300 days of sun, the steadiest trade winds on Earth and a life set to forró — off the tourist track, on the water.
Fortaleza and the wider Ceará coast trade British drizzle for 300-plus days of sun, warm Atlantic swell and the steadiest trade winds on Earth — where the school run ends at a beach and the weekend means a kite, a board or a sierra bike trail.
It's affordable, alive with forró and fresh seafood, and just far enough off the tourist track to feel like a real life rather than a long holiday. Fortaleza is the base — the region's one real cluster of international schools, a major airport and private hospitals.
The trades that make it a kite mecca also make it genuinely windy, it's a long haul from the UK, safety needs street-smarts, and there's no rowing pathway.
Fortaleza chosen for schooling, airport and healthcare within 30 minutes of world-class wind. The long UK haul is the main cost.

[Dataset records]:
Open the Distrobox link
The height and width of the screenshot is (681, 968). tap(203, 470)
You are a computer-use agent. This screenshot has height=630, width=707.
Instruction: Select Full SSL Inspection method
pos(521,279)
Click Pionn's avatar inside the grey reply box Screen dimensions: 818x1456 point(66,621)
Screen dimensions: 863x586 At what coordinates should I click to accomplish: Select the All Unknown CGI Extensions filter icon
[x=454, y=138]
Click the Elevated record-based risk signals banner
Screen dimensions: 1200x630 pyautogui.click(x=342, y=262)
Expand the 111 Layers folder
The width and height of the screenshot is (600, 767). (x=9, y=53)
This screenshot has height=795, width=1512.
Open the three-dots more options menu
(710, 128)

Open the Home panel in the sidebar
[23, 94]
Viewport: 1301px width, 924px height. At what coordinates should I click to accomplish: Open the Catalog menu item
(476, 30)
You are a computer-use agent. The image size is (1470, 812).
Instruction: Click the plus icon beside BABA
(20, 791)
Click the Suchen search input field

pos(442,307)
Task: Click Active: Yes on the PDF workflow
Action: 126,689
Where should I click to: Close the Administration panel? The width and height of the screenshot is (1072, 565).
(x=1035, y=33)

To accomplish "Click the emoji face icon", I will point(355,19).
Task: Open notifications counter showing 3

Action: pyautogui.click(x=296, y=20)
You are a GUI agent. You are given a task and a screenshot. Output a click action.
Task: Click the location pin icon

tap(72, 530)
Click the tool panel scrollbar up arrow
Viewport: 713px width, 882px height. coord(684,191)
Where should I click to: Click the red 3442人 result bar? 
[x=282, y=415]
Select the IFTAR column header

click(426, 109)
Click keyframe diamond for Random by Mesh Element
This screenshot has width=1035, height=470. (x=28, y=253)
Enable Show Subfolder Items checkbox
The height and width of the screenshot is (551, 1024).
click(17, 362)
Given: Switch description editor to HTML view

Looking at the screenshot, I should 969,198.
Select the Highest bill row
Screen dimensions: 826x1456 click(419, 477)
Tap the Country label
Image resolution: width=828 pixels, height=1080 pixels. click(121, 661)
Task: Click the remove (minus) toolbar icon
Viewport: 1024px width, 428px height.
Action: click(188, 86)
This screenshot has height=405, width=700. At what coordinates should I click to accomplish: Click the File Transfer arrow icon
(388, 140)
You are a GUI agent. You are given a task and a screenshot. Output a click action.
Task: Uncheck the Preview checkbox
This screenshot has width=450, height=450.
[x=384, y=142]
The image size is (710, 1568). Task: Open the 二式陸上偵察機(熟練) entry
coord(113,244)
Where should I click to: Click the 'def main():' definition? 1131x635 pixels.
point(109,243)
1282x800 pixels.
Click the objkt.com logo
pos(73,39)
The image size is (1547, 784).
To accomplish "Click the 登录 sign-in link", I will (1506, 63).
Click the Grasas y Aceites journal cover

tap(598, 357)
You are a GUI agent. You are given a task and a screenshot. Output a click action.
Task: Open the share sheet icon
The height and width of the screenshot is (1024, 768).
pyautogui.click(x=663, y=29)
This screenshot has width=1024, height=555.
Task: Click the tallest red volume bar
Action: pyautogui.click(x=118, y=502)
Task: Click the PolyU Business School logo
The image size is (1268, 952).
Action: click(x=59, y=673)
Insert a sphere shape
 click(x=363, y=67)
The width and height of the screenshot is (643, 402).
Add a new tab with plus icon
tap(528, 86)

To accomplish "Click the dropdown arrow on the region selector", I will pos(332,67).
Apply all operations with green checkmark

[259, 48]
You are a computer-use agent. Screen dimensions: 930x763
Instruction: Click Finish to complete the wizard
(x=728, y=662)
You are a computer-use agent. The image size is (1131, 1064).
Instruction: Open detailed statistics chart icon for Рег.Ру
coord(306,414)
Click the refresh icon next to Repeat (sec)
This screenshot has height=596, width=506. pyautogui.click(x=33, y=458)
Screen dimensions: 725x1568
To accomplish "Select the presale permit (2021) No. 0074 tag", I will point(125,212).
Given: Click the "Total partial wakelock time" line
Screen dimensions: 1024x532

[Work request A]: Please return the part of the Fortaleza text that begins at the words "Fortaleza and the" and stops after "the main cost.".
[Work request B]: According to the Fortaleza text, what is the main cost of choosing Fortaleza?
These rows have no connection to the Fortaleza text.

[Problem solution A]:
Fortaleza and the wider Ceará coast trade British drizzle for 300-plus days of sun, warm Atlantic swell and the steadiest trade winds on Earth — where the school run ends at a beach and the weekend means a kite, a board or a sierra bike trail.
It's affordable, alive with forró and fresh seafood, and just far enough off the tourist track to feel like a real life rather than a long holiday. Fortaleza is the base — the region's one real cluster of international schools, a major airport and private hospitals.
The trades that make it a kite mecca also make it genuinely windy, it's a long haul from the UK, safety needs street-smarts, and there's no rowing pathway.
Fortaleza chosen for schooling, airport and healthcare within 30 minutes of world-class wind. The long UK haul is the main cost.

[Problem solution B]: The long UK haul.